How to complete this task
Write out each line of the entries below that holds the word "Open".

Saved entries:
▶

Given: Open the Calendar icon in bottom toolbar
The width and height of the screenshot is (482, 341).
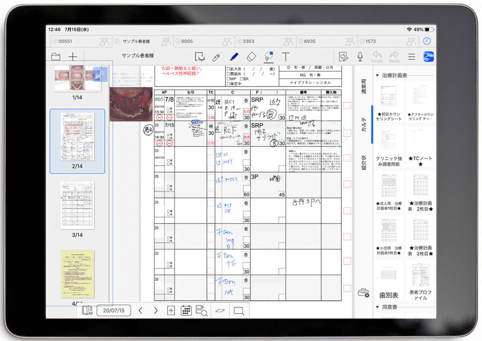Looking at the screenshot, I should click(186, 311).
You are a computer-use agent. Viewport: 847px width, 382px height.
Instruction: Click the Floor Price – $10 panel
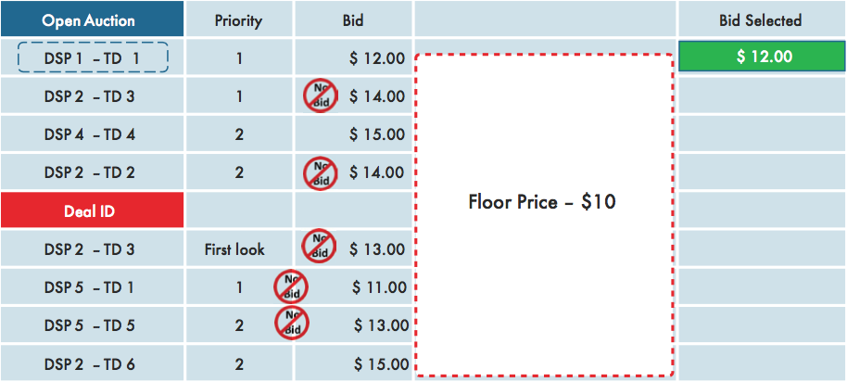click(543, 215)
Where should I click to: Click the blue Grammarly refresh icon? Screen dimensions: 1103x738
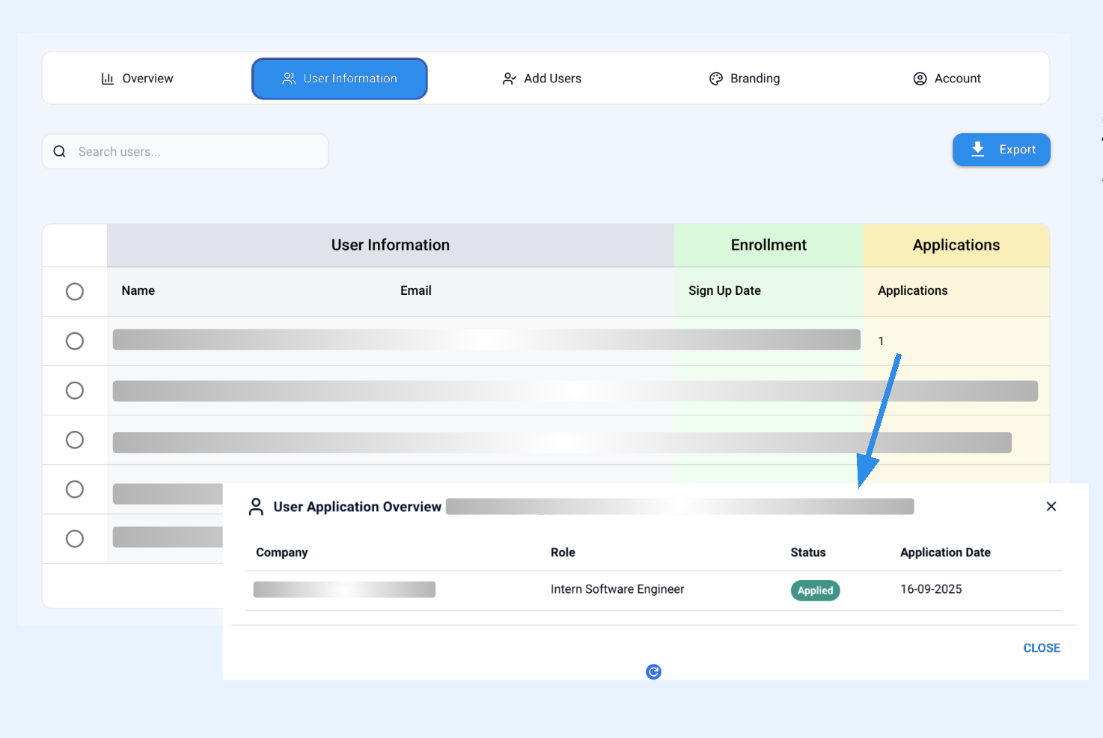coord(653,672)
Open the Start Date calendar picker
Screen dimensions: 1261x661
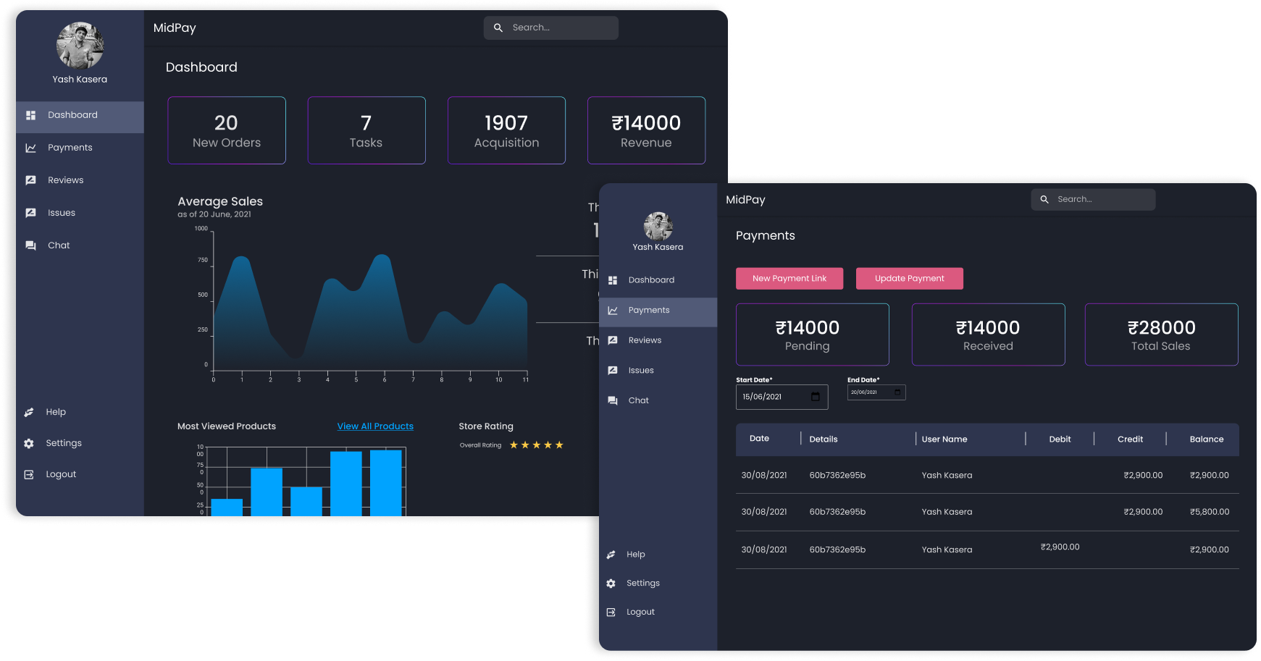(x=815, y=397)
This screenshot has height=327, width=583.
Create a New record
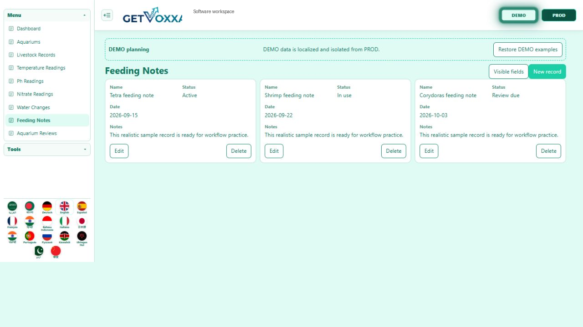tap(547, 71)
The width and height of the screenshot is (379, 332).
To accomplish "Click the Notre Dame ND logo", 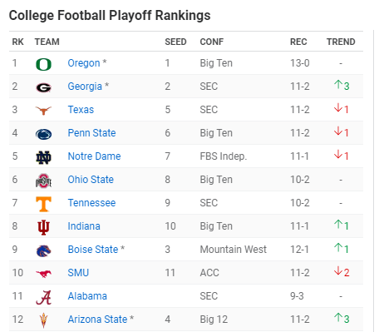I will click(43, 157).
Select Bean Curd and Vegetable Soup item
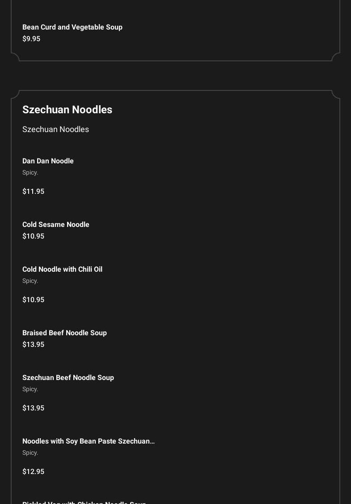This screenshot has height=504, width=351. click(72, 27)
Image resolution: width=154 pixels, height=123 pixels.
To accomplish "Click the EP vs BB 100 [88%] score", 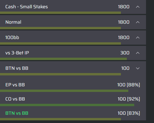I will point(129,85).
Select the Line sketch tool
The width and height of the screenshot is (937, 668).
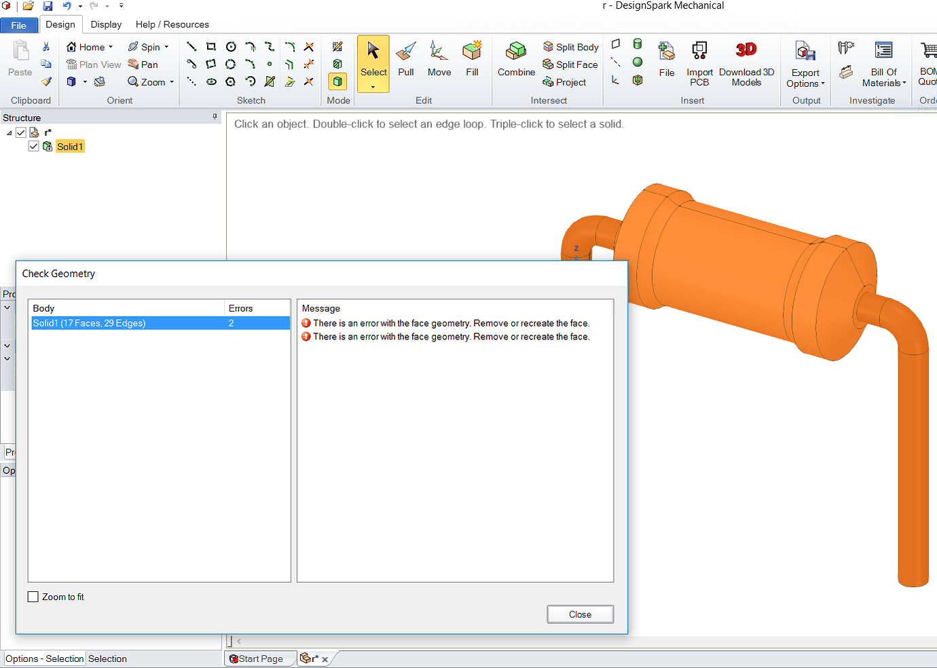[191, 46]

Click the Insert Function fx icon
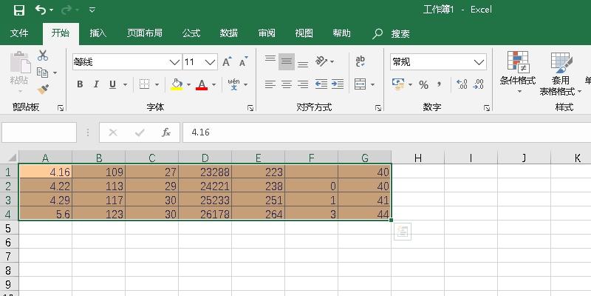click(166, 132)
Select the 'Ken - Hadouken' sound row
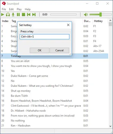The width and height of the screenshot is (113, 134). pos(54,125)
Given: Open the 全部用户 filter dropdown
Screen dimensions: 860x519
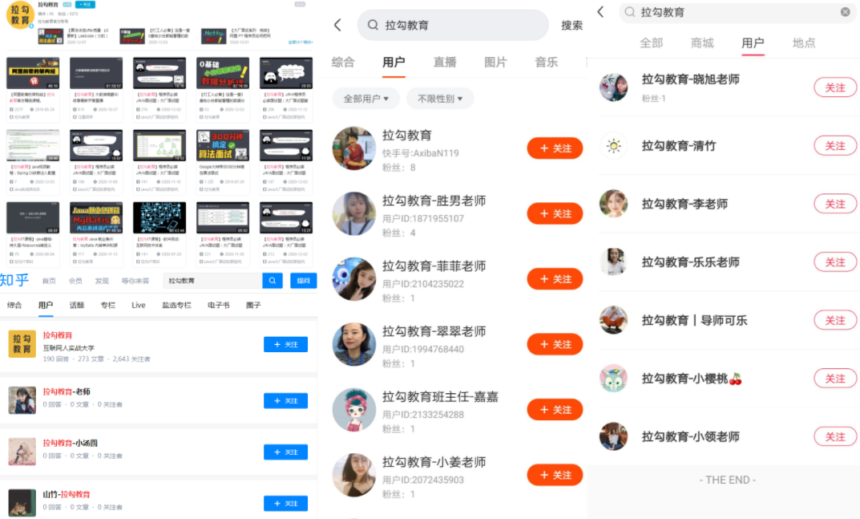Looking at the screenshot, I should 365,96.
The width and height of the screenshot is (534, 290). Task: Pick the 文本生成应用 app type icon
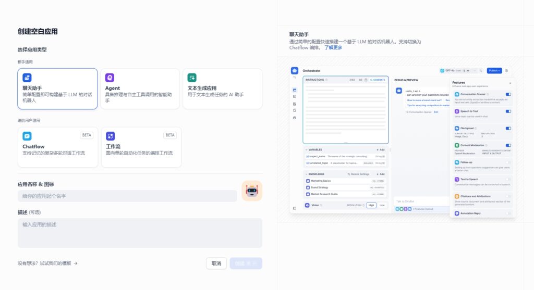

◀

Answer below
Given: Open the Calendar icon in bottom toolbar
Open the Start Date calendar picker
Given: Open the 全部用户 filter dropdown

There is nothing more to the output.